For the gore-hounds, there is surprisingly little on offer here. This isn’t necessarily a bad thing, although at times it wouldn’t hurt for a few more slashes of violence. Too much happens off screen, and although in certain cases it’s best to leave some horrors to the viewer’s imagination, here it would arguably add a little bit more clarity. Having said that, a brief scene that shows the teenage boys sexually toying with their victim, as any teenage cannibal would, comes as such an explicit surprise, you’ll be disappointed to find it cut short by their mother who halts proceedings the only way she knows how.

Suggesting rather than showing, We Are What We Are changes direction in the final act, and somehow comes to life as the ailing police force raid the family home. How they came upon the property so swiftly is a bit of a headache, but the ensuing shoot-out will wake most viewers from their quiet slumber of satisfaction, surprising some, upsetting others, with a finale that will divide opinion. It may be a lazy way to end proceedings, or it may be the inevitable outcome, but it’s certainly entertaining.

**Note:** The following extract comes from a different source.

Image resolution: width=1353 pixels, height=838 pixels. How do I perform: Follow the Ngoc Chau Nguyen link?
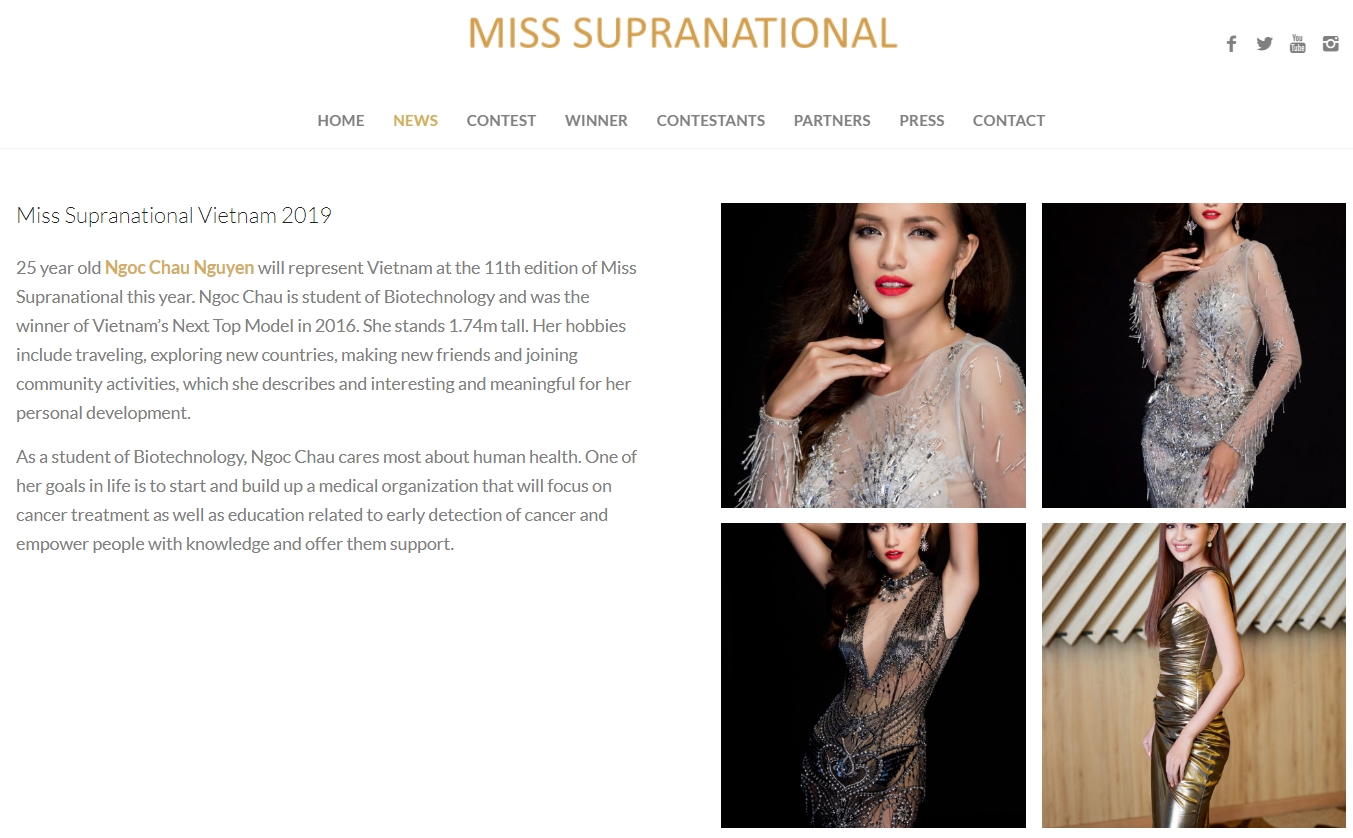click(179, 268)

And here lies the problem. Whereas their father’s death, staggering through a shopping mall in the city, clutching his stomach before collapsing in front of semi-clad mannequins in a shop window is poetic, the police autopsy soon after introduces a character so pointlessly over the top it’s embarrassing. A sub-plot that revolves around their mother’s hatred for prostitutes is ruined by another about a dirty cop who wants to go out with a final bang, pulling the trigger to a finale that doesn’t quite sit right. A film that at times tastes of chalk rather than cheese, inhibited further by the lack of brutality on show, or in fact, a lack of anything that doesn’t even warrant debate, means that the final serving will probably leave the audience hungry.

If Grau had stuck to his guns, and concentrated on the far more interesting family relationships and the conflict generated, heightened by such a distressing series of events, We Are What We Are could’ve sat proudly beside Let The Right One In as one of the most beautiful horrors of the last decade. Instead, it’s memorable, but not a classic.